After I first read The Grand Adventure of Dmitri Waltz, I got curious about the author, Stefan Schultz. His life was actually similar to Dmitri's, in broad strokes, anyway. Schultz grew up poor in an Austrian village too, and ended up in the West, rich and happy. I like it best when they end up rich and happy.

By the time I had picked which book to bring, it was dark, and I was too tired to brush my teeth. Instead, I flicked on my bedside lamp, arranged my pillows just right, slipped under my blanket, and started reading, for the eighth time, The Grand Adventure of Dmitri Waltz. It began:

Chapter I

A First Glimpse at Magic

My lifelong involvement with magic began at 1:03 p.m. on 4 January 1913, at which time I was eight years and two months old.

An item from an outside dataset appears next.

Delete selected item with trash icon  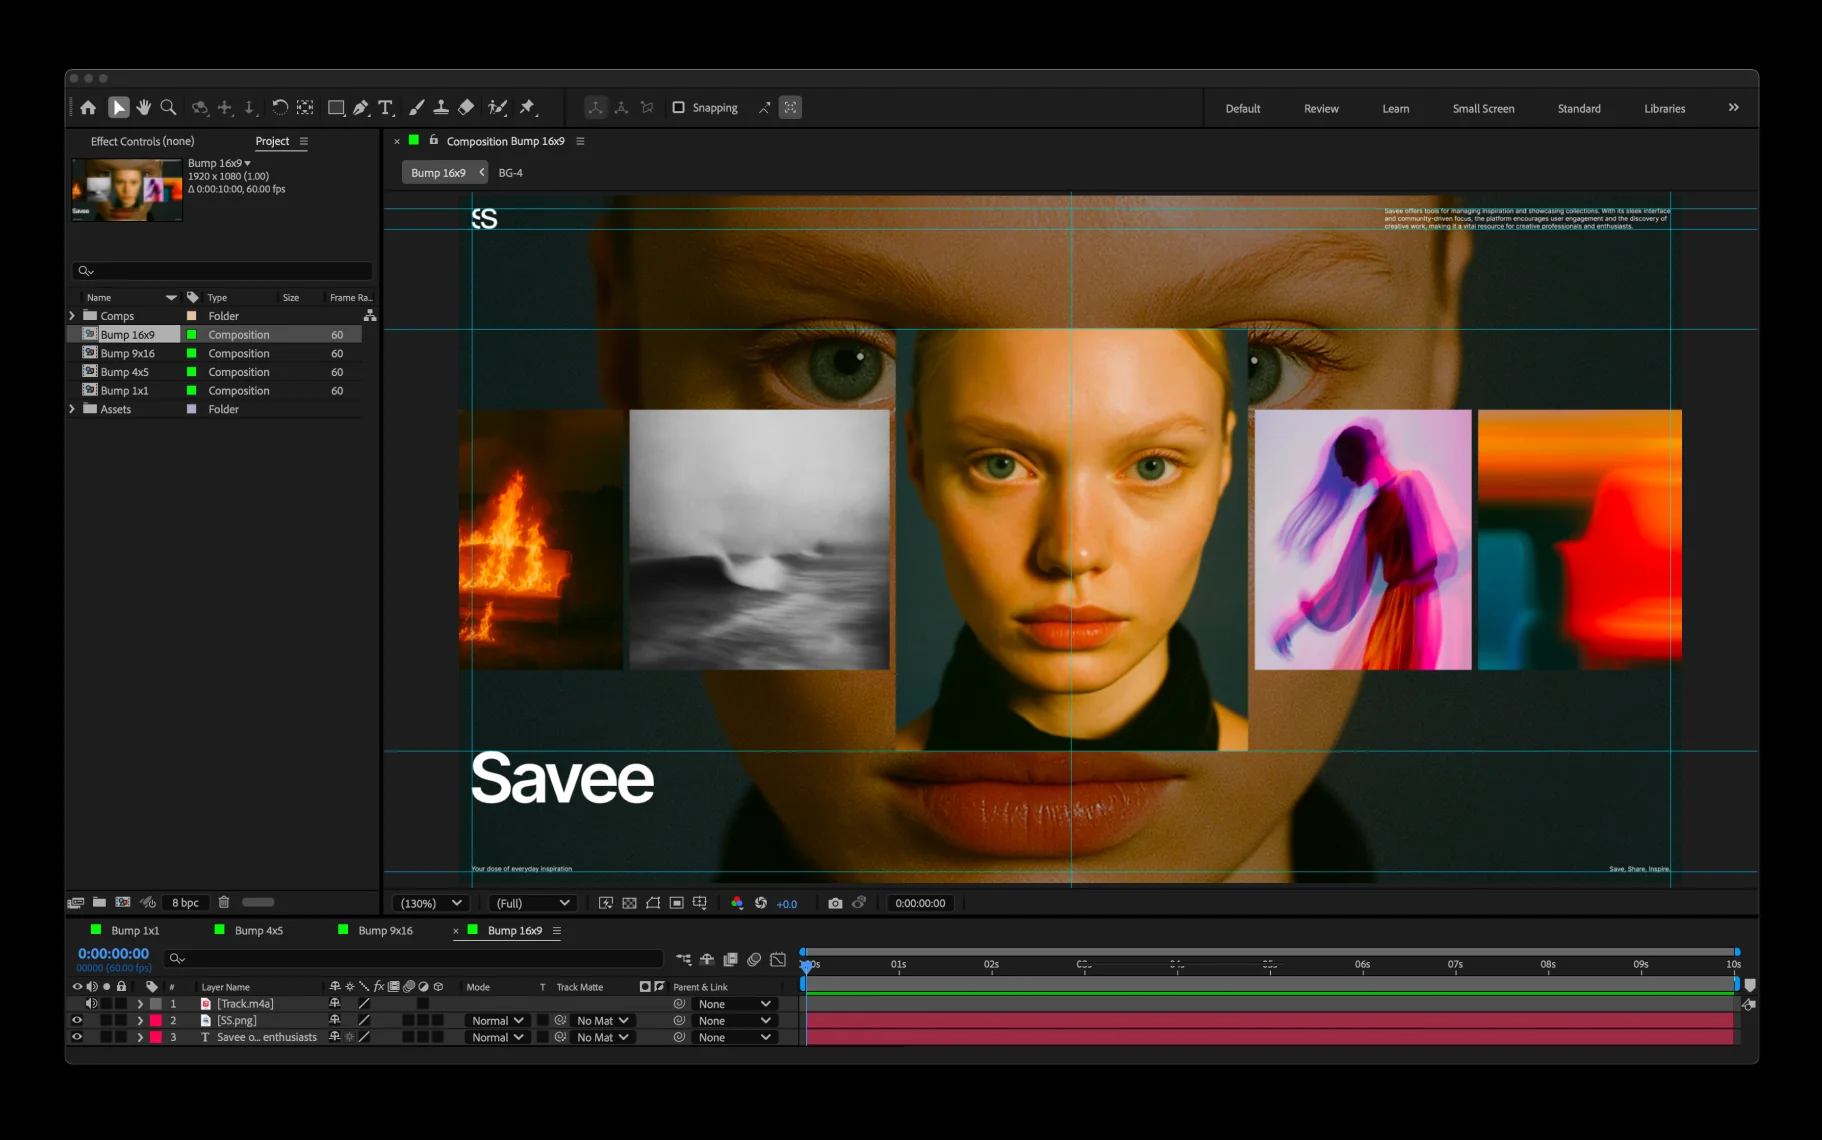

I am able to date the occasion with complete certainty because that afternoon my mother had taken me to that great and scary patisserie, Café Mendel's, which was in Vienna, a half day's journey from home, long enough to seem a world away, yet short enough to return for supper. I suppose Mother thought it wise to expose her son to the lights, bustle, filth, dress, and—most of all—pastry of a grand metropolis.

Snow was heavy in our part of the world, but this winter it had been scarce enough to leave uncovered even the shortest spears of yellow grass; in such a condition, we could reach Vienna by foot, and that is what we did. Far off, the city seemed no more than a candle, but as we approached, and finally entered, the dimensions of the flame grew. At last Vienna emerged as a blaze of speed and sophistication in whose glow I marvelled.

Café Mendel's was a particularly enchanting affair. How my spirit expanded in those few minutes! The store was ornate and frivolous: glass chandeliers, made to look like overstuffed bowls of fruit, hung from the ceiling; gold vines climbed across pink wallpaper; gilded mirrors stood in each corner and reflected the occupants, smart men reading magazines under electric light, delicate women simpering behind tiny cups, and stiff waiters floating from table to table. While our village contained more humanity than most, it did not contain everything, and one of the things it conspicuously lacked was beauty; we were all too much the descendants of muddy-handed labourers to encourage any such thing, and we gave mean names to qualities that, in sophisticated cities like Vienna, were prized. I knew then that fate intended for me something outside the village. Mendel's was life as it ought to be lived . . .

I read until I couldn't keep my eyes open. Dozing, book in hand, I pictured myself as Dmitri Waltz, walking into Mendel's, and seeing, for the first time, such lavish decor and fancy people. I imagined myself excited, scared and self-assured, thinking that for me fate had big plans.